The importance of geo-environmental factors explaining the variations of N-cycling community diversity and composition. (A) Associations between geo-environmental factors and community diversity (Shannon-Wiener index). (B) Associations between geo-environmental factors and community composition (first axis of principal-component analysis). (C) Relationship between different geo-environmental factors (upper right, Pearson correlation coefficient; lower left: Spearman’s rho). (D) Variations explainable by different geo-environmental factors at functional trait level; in the left panel, the associations between the relative abundance of individual functional traits and geo-environmental factors are indicated by the heatmap, whereas the importance of geo-environmental factors in explaining the variations of individual functional traits by random forest analysis is indicated by different sizes of circles; in the right panel, variations explained by the best geo-environmental factor (the one with the largest circle) are indicated by bar plots. DNRN, dissimilatory nitrate reduction to nitrite; DNRA, dissimilatory nitrite reduction to ammonia; ANRN, assimilatory nitrate reduction to nitrite; ANRA, assimilatory nitrite reduction to ammonia. For panels A to C, significance levels for association analyses are marked with asterisks (*, P < 0.05; **, P < 0.01; ***, P < 0.001). For panels A to D, the same scaling color bar was used.

FIG 4

Mechanisms governing the assembly of N-cycling microbial communities. (A and B) Variation partitioning analysis of the contributions of geographic distance and environmental factors in explaining the variations of N-cycling taxonomic groups and functional traits. (C and D) Stochastic ratio representing the stochasticity of community assembly for N-cycling taxonomic groups and functional traits, as revealed by null model analyses.
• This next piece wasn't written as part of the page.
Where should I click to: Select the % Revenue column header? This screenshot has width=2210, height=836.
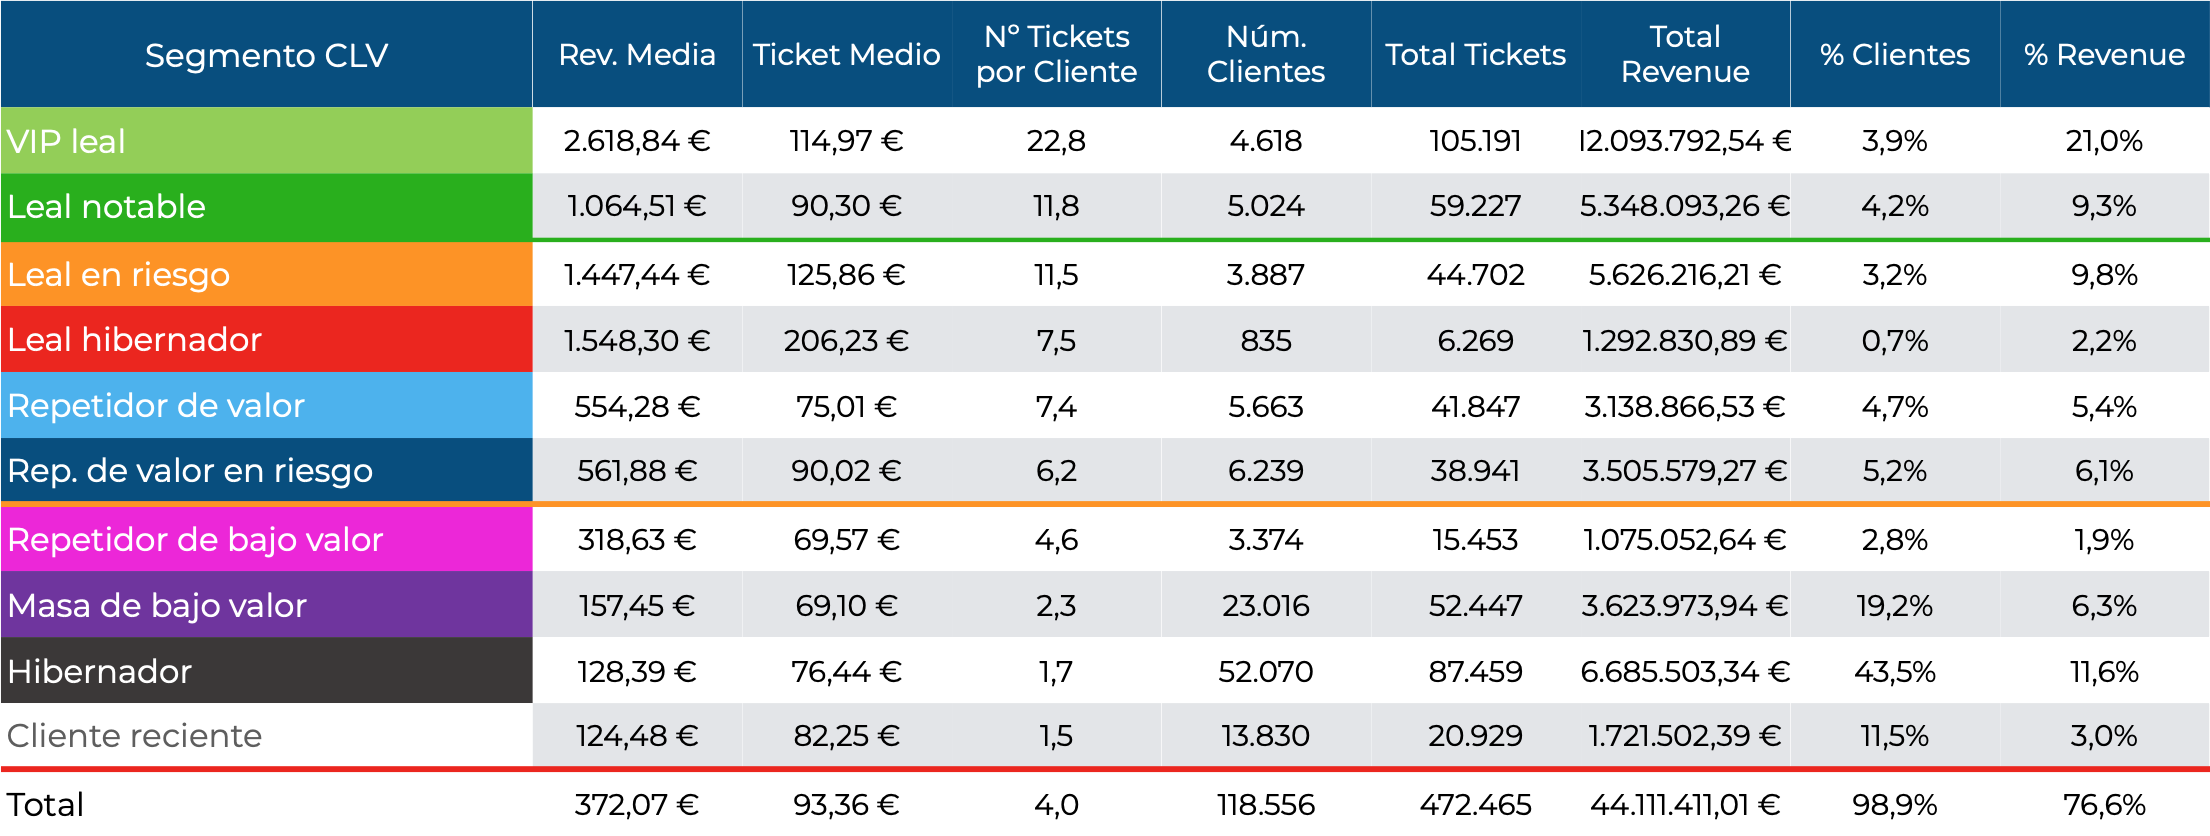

At both the global scale and individual layers, higher stochasticity could be observed for the community assembly of taxonomic groups than functional traits.

FIG 5

Conceptual models illustrating the community assembly and distribution of N-cycling pathways in the oceanic ecosystem. (A) A conceptual model for N-cycling community assembly. First, a regional species pool is formed, adapting to ecological niches in the ocean. Second, the ecosystem selects functional traits rather than species, unless they are highly specialized. Third, functional redundancy of microbial species leads to stochastic community assembly. In the model, different shapes represent different ecosystem functions, whereas different colors represent different microbial taxa. (B) A schematic model illustrating the distribution of N-cycling pathways in ocean. N-cycling pathways differed vertically by depth, instead of by ocean. Relative abundances of functional traits involved in N₂ fixation, organic decomposition, and ANRA were significantly enriched in epipelagic zones, whereas those involved in nitrification, DSRN, and annamox were significantly enriched in the mesopelagic zone. Denitrification is highly detected in both epipelagic and mesopelagic zones but dominated by different functional traits. Specifically, nirS was significantly more abundant in epipelagic zones, while nirK was more abundant in the mesopelagic layer. Ammonia oxidation (NH₄⁺ → NH₂OH) was mainly carried out by archaea.